Deffke’s essays — sermons to businessmen on the value of branding — sound a lot like today’s branding hyperbole. “These trademarks and factory seals deserve our attention as a means of improving the public taste, and because of their extraordinary economic significance,” he zealously wrote. “Their value is in the millions and it would be a irreplaceable loss to the national wealth of any country, should they cease to be.”

While Deffke was an unapologetic cheerleader for his profession (and his own business interests), he was no less a critic. He once wrote: “Most modern marks are lacking in artistic merit and significance. Their shapes are average and bland, ugly and utilitarian. Their designers misunderstand their purpose, leading to a kind of useless playfulness. This, in turn, harms the reputation of these marks and makes them difficult to use universally. It should be obvious to anyone that creating these marks is best left to professionals with experience, practice and the artistic strength to make them unique.”

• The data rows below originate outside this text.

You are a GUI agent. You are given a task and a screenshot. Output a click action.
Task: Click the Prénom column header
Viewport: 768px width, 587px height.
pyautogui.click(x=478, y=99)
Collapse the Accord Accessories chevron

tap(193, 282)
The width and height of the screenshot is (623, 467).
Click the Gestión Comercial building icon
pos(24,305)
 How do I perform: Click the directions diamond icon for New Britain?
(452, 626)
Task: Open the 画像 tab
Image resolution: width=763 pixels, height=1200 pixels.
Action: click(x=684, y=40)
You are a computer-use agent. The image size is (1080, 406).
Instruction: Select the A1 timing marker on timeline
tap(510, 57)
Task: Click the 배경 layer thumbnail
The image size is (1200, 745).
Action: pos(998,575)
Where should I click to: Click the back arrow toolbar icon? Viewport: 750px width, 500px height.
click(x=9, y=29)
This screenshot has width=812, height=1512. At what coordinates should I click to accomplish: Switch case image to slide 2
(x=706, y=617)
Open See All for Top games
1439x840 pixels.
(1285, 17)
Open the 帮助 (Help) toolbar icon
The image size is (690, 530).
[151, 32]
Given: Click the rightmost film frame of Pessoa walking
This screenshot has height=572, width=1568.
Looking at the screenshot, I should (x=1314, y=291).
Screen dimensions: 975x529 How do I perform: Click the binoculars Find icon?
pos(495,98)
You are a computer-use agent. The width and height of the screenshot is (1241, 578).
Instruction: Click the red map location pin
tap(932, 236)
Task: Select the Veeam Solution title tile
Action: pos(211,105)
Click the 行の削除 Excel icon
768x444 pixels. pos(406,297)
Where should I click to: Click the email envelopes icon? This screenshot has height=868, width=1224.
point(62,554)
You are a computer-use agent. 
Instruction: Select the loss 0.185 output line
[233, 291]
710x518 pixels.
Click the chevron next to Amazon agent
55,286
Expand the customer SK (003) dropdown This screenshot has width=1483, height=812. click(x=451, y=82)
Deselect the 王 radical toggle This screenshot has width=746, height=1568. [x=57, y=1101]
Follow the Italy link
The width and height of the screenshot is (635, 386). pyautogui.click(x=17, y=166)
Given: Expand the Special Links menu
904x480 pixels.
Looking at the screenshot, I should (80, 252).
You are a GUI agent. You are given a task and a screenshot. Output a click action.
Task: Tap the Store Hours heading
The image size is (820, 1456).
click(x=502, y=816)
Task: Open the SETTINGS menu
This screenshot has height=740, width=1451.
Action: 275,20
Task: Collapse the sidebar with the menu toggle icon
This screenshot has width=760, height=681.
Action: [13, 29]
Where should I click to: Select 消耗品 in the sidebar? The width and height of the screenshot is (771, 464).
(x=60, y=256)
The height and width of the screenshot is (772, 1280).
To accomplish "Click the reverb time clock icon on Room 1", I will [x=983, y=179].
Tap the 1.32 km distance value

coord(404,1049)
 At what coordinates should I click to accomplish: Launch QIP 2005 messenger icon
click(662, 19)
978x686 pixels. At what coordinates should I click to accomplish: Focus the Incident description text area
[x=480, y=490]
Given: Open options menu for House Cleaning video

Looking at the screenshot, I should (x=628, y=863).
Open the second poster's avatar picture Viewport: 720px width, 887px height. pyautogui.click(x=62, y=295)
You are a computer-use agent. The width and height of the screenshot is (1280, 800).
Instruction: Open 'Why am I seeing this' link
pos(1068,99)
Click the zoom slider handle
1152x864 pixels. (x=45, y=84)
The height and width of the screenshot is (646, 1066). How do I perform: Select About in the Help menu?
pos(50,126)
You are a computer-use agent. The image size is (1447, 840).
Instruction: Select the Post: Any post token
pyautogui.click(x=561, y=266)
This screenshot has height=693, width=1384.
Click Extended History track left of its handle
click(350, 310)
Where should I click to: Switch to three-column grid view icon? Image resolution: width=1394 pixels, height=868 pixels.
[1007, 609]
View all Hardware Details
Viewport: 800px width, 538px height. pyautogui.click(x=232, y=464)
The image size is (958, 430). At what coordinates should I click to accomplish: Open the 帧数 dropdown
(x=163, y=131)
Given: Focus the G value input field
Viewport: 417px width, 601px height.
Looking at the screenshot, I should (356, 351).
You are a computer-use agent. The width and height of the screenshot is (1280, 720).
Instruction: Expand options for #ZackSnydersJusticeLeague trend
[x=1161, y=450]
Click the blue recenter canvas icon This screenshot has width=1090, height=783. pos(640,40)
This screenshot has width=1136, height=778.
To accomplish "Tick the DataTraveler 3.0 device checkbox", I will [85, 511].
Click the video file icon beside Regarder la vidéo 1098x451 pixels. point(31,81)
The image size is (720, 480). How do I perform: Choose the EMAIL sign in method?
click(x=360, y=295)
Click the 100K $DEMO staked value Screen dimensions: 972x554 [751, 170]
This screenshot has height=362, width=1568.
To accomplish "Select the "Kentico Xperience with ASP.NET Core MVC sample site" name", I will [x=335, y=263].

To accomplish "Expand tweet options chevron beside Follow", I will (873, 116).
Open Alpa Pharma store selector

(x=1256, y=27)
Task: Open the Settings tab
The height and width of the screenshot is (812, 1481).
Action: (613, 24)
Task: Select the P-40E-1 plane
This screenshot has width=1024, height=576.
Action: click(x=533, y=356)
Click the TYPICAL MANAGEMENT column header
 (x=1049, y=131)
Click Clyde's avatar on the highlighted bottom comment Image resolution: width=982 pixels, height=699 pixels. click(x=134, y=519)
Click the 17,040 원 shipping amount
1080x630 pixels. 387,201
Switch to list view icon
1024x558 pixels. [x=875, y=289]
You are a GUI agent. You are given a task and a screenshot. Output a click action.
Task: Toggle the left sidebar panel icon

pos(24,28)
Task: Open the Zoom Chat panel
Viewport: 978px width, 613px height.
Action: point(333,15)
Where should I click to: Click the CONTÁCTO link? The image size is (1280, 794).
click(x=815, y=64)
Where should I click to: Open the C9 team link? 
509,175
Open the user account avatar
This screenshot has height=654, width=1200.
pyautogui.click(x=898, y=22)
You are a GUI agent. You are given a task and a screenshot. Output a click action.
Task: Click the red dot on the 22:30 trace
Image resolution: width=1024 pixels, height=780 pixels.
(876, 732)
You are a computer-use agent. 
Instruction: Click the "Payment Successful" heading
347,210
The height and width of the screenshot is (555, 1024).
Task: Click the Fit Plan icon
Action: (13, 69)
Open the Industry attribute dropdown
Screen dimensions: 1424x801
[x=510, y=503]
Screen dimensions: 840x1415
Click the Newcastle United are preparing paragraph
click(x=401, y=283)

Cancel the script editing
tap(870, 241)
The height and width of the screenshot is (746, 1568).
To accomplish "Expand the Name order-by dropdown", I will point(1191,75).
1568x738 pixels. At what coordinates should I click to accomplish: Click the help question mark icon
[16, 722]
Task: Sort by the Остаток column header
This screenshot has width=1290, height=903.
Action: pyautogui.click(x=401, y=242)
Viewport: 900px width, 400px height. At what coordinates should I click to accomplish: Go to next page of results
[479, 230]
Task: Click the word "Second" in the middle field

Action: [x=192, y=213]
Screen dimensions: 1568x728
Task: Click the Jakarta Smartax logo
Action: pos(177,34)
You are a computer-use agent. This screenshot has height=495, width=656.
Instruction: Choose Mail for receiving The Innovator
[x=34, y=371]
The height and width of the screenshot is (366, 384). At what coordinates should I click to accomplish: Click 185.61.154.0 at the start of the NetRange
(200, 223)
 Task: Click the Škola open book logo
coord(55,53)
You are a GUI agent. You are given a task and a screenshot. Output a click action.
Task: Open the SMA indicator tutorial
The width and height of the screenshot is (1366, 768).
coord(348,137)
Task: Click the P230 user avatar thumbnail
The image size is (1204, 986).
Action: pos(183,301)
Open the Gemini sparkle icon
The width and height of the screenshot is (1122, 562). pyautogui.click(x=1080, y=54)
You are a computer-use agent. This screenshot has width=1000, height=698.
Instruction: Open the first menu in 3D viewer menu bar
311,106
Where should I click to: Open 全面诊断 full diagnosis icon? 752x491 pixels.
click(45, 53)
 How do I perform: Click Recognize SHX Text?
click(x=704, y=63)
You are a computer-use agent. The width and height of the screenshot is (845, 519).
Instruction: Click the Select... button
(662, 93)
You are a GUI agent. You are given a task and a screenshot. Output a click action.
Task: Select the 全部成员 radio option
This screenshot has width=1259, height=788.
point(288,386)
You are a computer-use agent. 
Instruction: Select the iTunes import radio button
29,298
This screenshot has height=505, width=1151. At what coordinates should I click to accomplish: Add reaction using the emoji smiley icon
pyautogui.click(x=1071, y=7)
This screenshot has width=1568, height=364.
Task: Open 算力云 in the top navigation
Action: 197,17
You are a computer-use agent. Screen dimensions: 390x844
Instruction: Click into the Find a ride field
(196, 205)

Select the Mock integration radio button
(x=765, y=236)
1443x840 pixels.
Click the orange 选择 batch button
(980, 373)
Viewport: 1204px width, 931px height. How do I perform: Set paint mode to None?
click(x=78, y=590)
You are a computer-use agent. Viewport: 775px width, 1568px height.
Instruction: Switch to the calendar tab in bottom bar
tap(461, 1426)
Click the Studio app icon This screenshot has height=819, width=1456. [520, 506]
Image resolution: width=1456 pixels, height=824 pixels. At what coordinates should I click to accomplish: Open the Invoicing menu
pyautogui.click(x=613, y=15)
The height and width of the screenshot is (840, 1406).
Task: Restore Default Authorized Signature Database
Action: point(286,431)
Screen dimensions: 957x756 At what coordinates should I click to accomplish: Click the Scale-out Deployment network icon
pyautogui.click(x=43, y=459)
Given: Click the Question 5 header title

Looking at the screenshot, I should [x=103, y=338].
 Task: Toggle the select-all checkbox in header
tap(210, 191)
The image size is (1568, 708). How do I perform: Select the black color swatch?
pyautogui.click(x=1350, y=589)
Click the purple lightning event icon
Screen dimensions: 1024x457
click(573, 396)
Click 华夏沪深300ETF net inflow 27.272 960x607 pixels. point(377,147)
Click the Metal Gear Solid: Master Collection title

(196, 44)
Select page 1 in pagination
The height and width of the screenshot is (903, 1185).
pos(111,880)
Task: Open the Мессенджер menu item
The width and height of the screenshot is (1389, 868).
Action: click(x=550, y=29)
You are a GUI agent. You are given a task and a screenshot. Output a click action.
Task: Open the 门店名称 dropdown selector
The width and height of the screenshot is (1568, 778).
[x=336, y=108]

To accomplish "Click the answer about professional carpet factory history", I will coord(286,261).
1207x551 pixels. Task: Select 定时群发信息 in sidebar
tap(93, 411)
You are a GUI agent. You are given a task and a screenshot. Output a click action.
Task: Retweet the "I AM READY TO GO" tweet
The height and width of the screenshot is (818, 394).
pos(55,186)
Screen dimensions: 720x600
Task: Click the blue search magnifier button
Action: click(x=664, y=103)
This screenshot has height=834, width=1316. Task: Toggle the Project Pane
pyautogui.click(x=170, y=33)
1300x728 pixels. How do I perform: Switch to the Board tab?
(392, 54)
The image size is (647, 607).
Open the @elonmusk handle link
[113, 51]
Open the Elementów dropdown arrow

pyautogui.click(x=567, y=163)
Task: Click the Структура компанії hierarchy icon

Deffke’s sermonizing was a textbook example of the new art of strategic design: “It is not enough to use trademarks occasionally to identify products,” he announced. “The trademark will forge an indestructible link between producer and consumer, which will successfully ward off any unfair competition.” Yet aside from having practical advantages, trademarks are of great importance, he noted, for all creative entrepreneurs who “wish to display the fruits of their minds and inventions to the world now and in the future. Trademarks remain forever in our memory and so display some of the characteristics usually associated with great works of art.”

Such a zealous logo designer was prone to overstatement: “If a trademark is created by competent hands, it will gain in importance, as it, in conjunction with other advertising means, reappears in ads in newspapers and magazines, business papers and brochures, on factory walls, vans and trucks. As a result, it will impress itself indelibly on people’s minds,” he admonished. “The greatest marks are created by that talented home of German workmanship, the “Wilhelmwerk,” with rare talent and thoroughness.” His message was clear: Logos were endemic to industry’s success, and make no mistake, his logos were the tools to achieve it.